Bulldogge, Papptafeln,  Rauch:  Alte Collagen zeigen  die Ultras  in Aktion.

  1. Jan van der Velden aus Nettetal gründete mit anderen FC-Fans Mitte der 90er Jahre die „Ultras CCAA“ – die erste Ultragruppierung Kölns.
  2. Auch heute ist ihr Einfluss noch deutlich zu spüren.
  3. Ein Gespräch über die Liebe zum Verein und die (O-Ton van der Velden) „radikaleren" Nachfolgevereinigungen wie die „Wilde Horde“ oder die „Coloniacs“.

■ **Auftrag A**: Schreibe aus den Zeilen des Datenauszugs unverändert den Abschnitt ab, der mit der Zeile mit „You are a computer-use agent. This“ beginnt und bis einschließlich der Zeile mit „click(1541, 44)“ reicht.
Die Zeilen haben mit dem Text über die Kölner Ultras nichts zu tun.

■ **Datenauszug**:

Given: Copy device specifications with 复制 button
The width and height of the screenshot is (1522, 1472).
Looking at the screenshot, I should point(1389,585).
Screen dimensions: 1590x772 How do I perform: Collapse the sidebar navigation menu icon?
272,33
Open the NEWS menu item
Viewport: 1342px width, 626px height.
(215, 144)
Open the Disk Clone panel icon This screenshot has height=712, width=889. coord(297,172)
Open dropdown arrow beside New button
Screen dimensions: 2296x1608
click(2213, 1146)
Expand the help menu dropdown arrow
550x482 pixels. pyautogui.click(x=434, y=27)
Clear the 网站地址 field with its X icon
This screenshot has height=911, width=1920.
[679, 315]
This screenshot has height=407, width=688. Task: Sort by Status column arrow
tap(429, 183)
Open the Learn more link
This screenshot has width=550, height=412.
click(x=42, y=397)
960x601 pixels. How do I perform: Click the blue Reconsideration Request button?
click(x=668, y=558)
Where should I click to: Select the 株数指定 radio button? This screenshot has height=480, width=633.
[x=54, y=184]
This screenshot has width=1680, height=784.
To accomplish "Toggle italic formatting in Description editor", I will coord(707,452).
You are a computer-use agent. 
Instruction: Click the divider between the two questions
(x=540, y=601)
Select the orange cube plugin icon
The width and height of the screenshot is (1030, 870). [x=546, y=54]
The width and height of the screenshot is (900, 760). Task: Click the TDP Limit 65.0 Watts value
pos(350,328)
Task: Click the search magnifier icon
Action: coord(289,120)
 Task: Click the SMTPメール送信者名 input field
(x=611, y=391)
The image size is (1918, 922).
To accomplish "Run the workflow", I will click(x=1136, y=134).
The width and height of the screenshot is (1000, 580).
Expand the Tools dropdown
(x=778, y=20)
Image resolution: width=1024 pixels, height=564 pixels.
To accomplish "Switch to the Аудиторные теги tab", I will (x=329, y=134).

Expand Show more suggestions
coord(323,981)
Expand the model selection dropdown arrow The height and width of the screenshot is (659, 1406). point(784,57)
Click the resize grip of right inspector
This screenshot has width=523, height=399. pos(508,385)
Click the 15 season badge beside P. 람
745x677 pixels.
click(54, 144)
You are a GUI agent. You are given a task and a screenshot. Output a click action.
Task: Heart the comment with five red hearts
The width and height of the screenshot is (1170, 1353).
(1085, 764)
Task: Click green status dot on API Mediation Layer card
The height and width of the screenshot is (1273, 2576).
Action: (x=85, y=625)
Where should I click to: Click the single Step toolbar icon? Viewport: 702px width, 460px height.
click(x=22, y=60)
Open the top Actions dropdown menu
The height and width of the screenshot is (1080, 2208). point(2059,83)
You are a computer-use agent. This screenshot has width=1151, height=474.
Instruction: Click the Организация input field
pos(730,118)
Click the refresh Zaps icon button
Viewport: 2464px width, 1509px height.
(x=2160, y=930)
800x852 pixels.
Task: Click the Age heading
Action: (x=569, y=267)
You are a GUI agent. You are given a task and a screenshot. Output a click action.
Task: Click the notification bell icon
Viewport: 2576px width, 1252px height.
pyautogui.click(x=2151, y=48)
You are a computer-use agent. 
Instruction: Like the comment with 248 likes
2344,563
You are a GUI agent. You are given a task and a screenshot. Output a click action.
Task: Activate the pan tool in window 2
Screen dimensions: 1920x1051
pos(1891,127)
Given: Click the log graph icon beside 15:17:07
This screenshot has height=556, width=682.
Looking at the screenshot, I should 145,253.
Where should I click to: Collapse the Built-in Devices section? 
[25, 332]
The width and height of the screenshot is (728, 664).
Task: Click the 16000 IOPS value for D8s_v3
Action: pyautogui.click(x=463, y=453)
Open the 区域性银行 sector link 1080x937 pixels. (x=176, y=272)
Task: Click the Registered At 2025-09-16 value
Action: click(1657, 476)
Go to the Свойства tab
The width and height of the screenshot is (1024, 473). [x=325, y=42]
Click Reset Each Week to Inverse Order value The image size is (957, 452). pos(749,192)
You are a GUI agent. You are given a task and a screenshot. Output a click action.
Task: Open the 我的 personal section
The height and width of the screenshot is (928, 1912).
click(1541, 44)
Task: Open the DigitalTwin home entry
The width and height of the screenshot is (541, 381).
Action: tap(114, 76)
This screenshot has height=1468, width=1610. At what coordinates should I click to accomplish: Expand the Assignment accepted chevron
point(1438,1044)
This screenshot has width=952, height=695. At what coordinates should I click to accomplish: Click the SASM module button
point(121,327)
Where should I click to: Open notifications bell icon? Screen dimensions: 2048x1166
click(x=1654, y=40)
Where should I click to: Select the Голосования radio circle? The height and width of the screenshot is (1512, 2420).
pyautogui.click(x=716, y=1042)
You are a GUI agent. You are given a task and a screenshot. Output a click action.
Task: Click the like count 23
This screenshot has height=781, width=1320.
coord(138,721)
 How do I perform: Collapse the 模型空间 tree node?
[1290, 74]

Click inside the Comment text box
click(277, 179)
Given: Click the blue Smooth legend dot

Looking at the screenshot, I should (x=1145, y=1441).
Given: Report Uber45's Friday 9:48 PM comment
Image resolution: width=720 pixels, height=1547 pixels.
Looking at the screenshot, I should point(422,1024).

■ **Auftrag B**:
Beantworte anhand des Textes über die Kölner Ultras:
(i) Aus welchem Ort stammt Jan van der Velden?
(ii) Wann wurden die „Ultras CCAA“ gegründet?
(iii) Welche Nachfolgevereinigungen werden namentlich genannt?

■ **Lösung A**:
You are a computer-use agent. This screenshot has width=1151, height=474.
Instruction: Click the Организация input field
pos(730,118)
Click the refresh Zaps icon button
Viewport: 2464px width, 1509px height.
(x=2160, y=930)
800x852 pixels.
Task: Click the Age heading
Action: (x=569, y=267)
You are a GUI agent. You are given a task and a screenshot. Output a click action.
Task: Click the notification bell icon
Viewport: 2576px width, 1252px height.
pyautogui.click(x=2151, y=48)
You are a computer-use agent. 
Instruction: Like the comment with 248 likes
2344,563
You are a GUI agent. You are given a task and a screenshot. Output a click action.
Task: Activate the pan tool in window 2
Screen dimensions: 1920x1051
pos(1891,127)
Given: Click the log graph icon beside 15:17:07
This screenshot has height=556, width=682.
Looking at the screenshot, I should 145,253.
Where should I click to: Collapse the Built-in Devices section? 
[25, 332]
The width and height of the screenshot is (728, 664).
Task: Click the 16000 IOPS value for D8s_v3
Action: pyautogui.click(x=463, y=453)
Open the 区域性银行 sector link 1080x937 pixels. (x=176, y=272)
Task: Click the Registered At 2025-09-16 value
Action: click(1657, 476)
Go to the Свойства tab
The width and height of the screenshot is (1024, 473). [x=325, y=42]
Click Reset Each Week to Inverse Order value The image size is (957, 452). pos(749,192)
You are a GUI agent. You are given a task and a screenshot. Output a click action.
Task: Open the 我的 personal section
The height and width of the screenshot is (928, 1912).
click(1541, 44)

■ **Lösung B**:
(i) Aus Nettetal.
(ii) Mitte der 90er Jahre.
(iii) Die „Wilde Horde“ und die „Coloniacs“.